No matter how good a job employers think they do when educating employees about their health and financial benefits, it usually isn’t enough. First, you’ve got to get their attention and keep it long enough for them to assimilate information, and the information is boring and often complicated. Misunderstanding, confusion and apathy all play a factor in why employees don’t understand or don’t seem to care about your efforts to provide them with access to healthcare and financial protection. Removing barriers can feel like an uphill climb in the middle of a blizzard, yet, it’s necessary.

HR and benefits departments spend an inordinate amount of time and resources designing health and welfare programs for employees. Benefit consultants have a front row seat to this effort. The energy and resources that are put into a renewal and a long-term benefits strategy can sap the attention from an equally important program component: creating and communicating a vibrant dialogue that educates employees about their plans.

How does a well-intentioned HR professional overcome employee misunderstanding, apathy and confusion over benefits? As President Ronald Reagan once said, “Tear down this wall!”

OK, that’s a little dramatic. But let’s examine how to overcome miscommunication and missed communications. Data plays a role. Reviewing claims, understanding workplace demographics, and analyzing utilization patterns are key in understanding if the messages you’re sending are resonating. Surveys and focus groups are good tools to uncover communication hits and misses.

A comprehensive employee education and communication campaign is a must. The campaign should be targeted and incorporate a variety of touchpoints. Think beyond the printed benefit guidebook to things like online access to summaries, on-demand webinars and social media. And don’t think that one message delivered prior to or during open enrollment is enough. Communications must continue — albeit in small snippets — over the course of the plan year.

Benefit communications require feedback from employees and a diligent review of key indicators. One way to judge the effectiveness is whether or not you see a long line of employees in the HR office. Or if your broker provides employee advocacy, you might learn that service representatives are receiving a high volume of calls on one or two topics. Or perhaps you see a spike in ER claims. Need to make an adjustment? A mid-course correction is not an admission of failure, but a necessary way to ensure that communications are hitting the target.

Technology is a great way to distribute and reinforce key messaging. Tailoring a benefits administration platform to communicate with employees as they are making their elections will help eliminate surprises down the road. It also gives you a channel to communicate with spouses, who can heavily influence the plans that employees end up choosing.

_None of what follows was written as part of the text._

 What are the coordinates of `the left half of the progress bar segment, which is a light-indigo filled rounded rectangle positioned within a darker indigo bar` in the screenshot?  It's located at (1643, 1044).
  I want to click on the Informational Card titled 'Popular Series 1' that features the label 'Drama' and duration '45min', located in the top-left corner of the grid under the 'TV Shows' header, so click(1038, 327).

An older tool that is still relevant is the total compensation statement. These customized statements educate employees on the entire value of their benefits and salary. Benefits can comprise 30% to 40% of total compensation, therefore employers should willingly promote what they are paying for. If traditional total compensation statements aren’t a viable option due to cost or other factors, there are employee benefits administration platforms that have the ability to illustrate employer contributions.

In my line of work, I know how common it is for employees to be confused about benefits. They don’t enroll in the right plans. They use them improperly. They don’t understand the complete picture of what is offered and the value. Confusion builds a wall, but communications can tear it down.

Thinking back to the retailer who used education to woo and soothe his customers, consider that your benefits plan and knowledgeable employees can be your best recruitment and retention tool. An educated, engaged employee is your best employee.